There are 7 crop types present in the fields:
- Cotton
- Dates
- Grass
- Lucern
- Maize
- Pecan
- Vacant
- Vineyard
- Vineyard & Pecan (“Intercrop”)
This is a subset of the crop data provided.
The satellite images from Sentinel-2 of the entire region across 11 time slices in one year (2017), covering summer and winter months. Sentinel-2 data has 13 bands.
Methods
I used Sentinel-2 satellite imagery to train a model to estimate the probability that each field is either a vinyard or not a vinyard. After classifying all crops as either vinyard or not vinyard I split my training and testing data by field ID.
For my predictor variables I derived vegetation Indices from multispectral imagery from combination of visible and non-visible light. Indices highlight particular properties of vegetation like, nitrogen content, leaf water content, Moisture Stress.
I derived 6 different indices for each of the time slices and then calculated the mean and standard deviation across the year.

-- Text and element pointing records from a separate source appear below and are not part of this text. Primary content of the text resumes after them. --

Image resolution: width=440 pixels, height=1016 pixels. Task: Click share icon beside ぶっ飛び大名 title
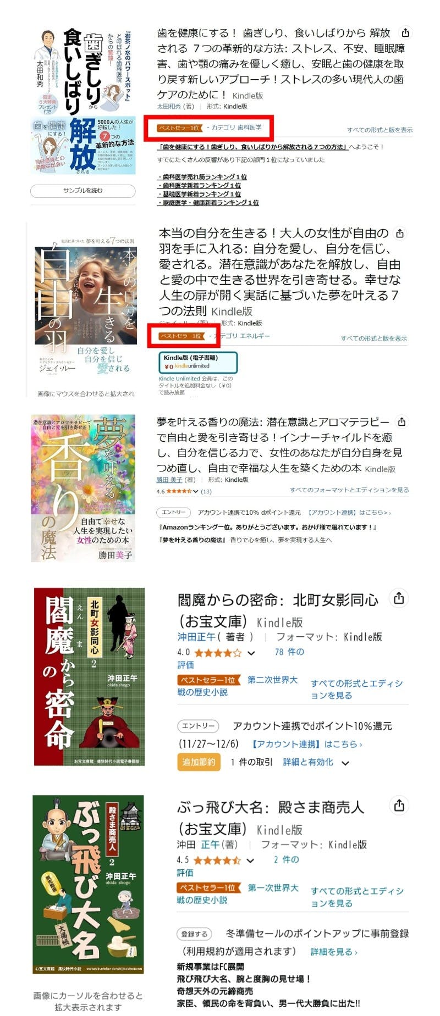[x=399, y=806]
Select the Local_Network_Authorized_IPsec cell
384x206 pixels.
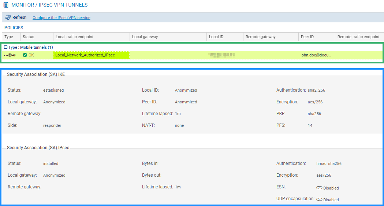(x=85, y=55)
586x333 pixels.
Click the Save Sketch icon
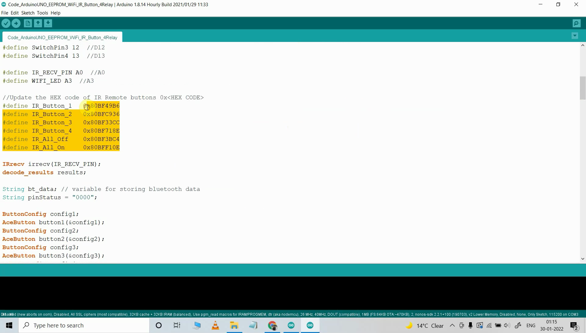pyautogui.click(x=48, y=23)
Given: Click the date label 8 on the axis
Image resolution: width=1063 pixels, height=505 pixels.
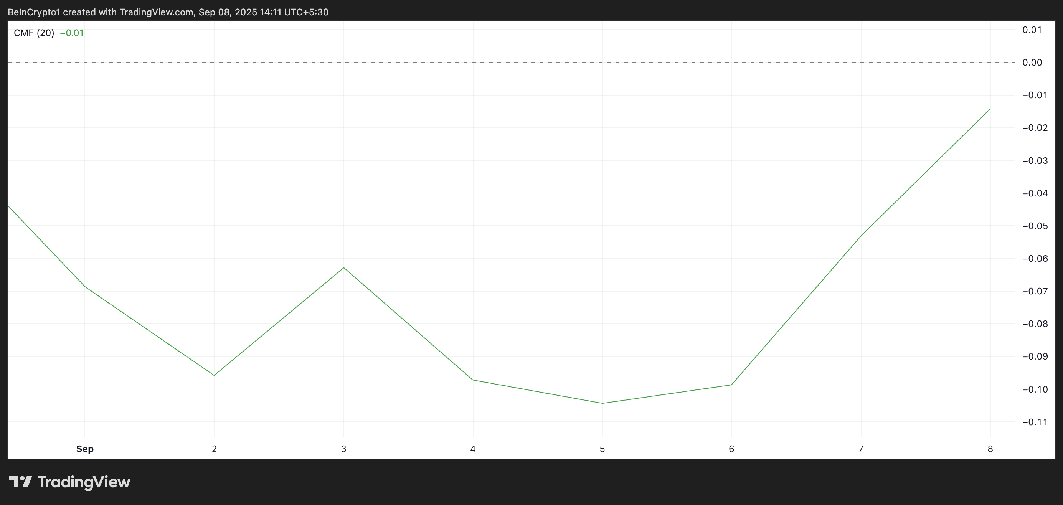Looking at the screenshot, I should pos(990,449).
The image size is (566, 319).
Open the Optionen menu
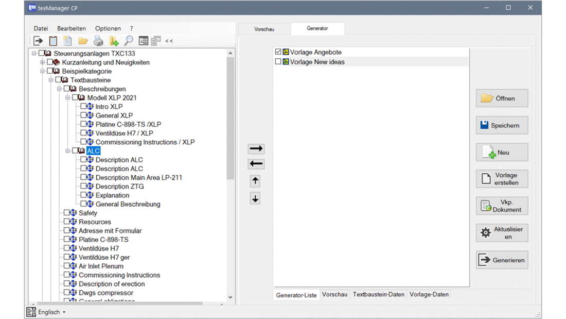coord(108,28)
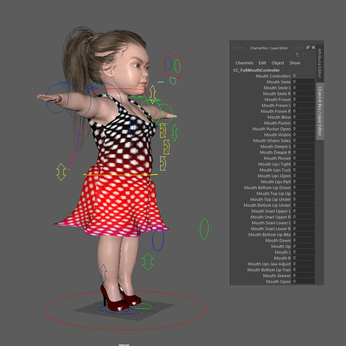Screen dimensions: 346x346
Task: Open the Edit menu in Channel Box
Action: (262, 63)
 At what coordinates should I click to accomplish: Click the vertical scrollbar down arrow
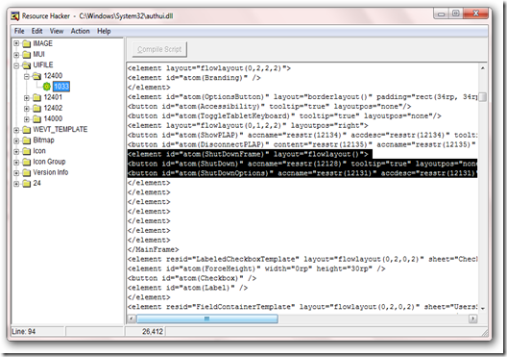pos(482,309)
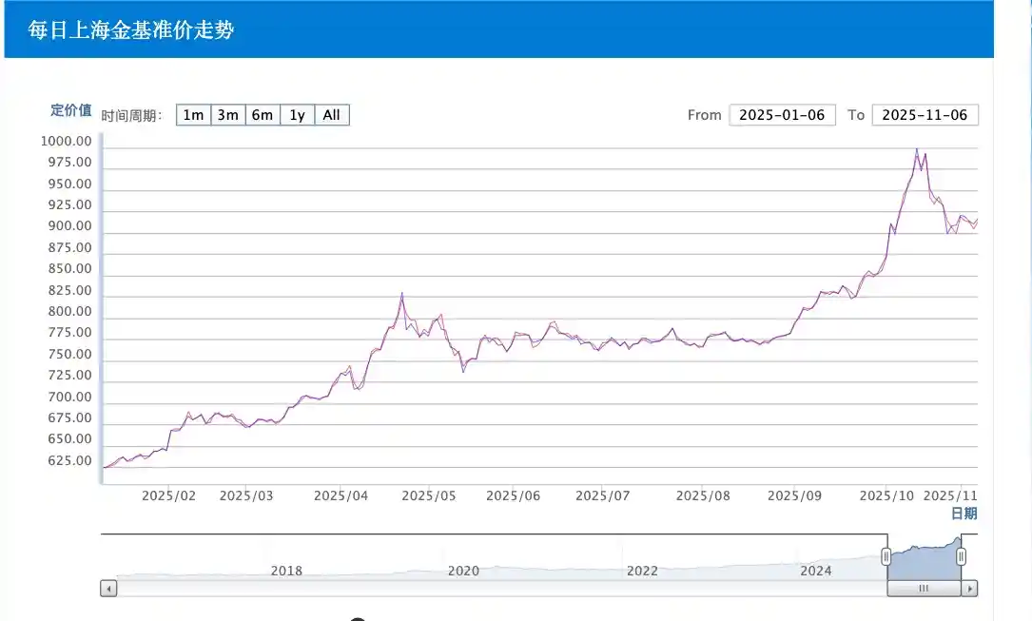The height and width of the screenshot is (621, 1032).
Task: Select the All time period option
Action: click(330, 114)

So, I had 12 features in my final set of predictors - mean and standard deviation for each of the 6 indices.
Indices used:
- Green Normalized Difference Vegetation Index (gndvi)
- Moisture Stress Index (msi)
- Normalized Difference Infrared Index (ndii)
- Normalized Difference Vegetation Index (ndvi)
- Normalized difference red edge index (nrde)
- Chlorophyll Red-Edge (re)
Results
I Ran several models and the best performing one was Support Vector Classification, which makes sense because imagery is one thing that it is typically used for.
Important predictors tended to be the standard deviation of veg indices. This makes sense because it indicates the seasonality of a crop - whether a crop is a tree that is green for most of the year or a crop that is harvested during certain seasons.
I chose the f1-score to evaluate my model because I wanted a balance between precision and recall – they are both important in this case.
My final F1 score = .87
Errors
Because we’re dealing with geographic data we can map the errors. And most errors appeared at the edges of the fields. In the example shown below, there are enough pixels correctly classified that when we we aggregate the per pixel predictions to the polygon level the model correctly identifies the crop type for that field.
The highest number of false positives occur with the intercrop class which is mostly vineyard and pecan (based on the metadata). So, the model is probably correctly classifying vineyard pixels but the test set is at the polygon level and therefore classifying it as not vineyard.
We also generally se see poor performance in the minority classes. This is because there wasn’t enough samples for the model to learn how to distinguish between these crops and vineyards.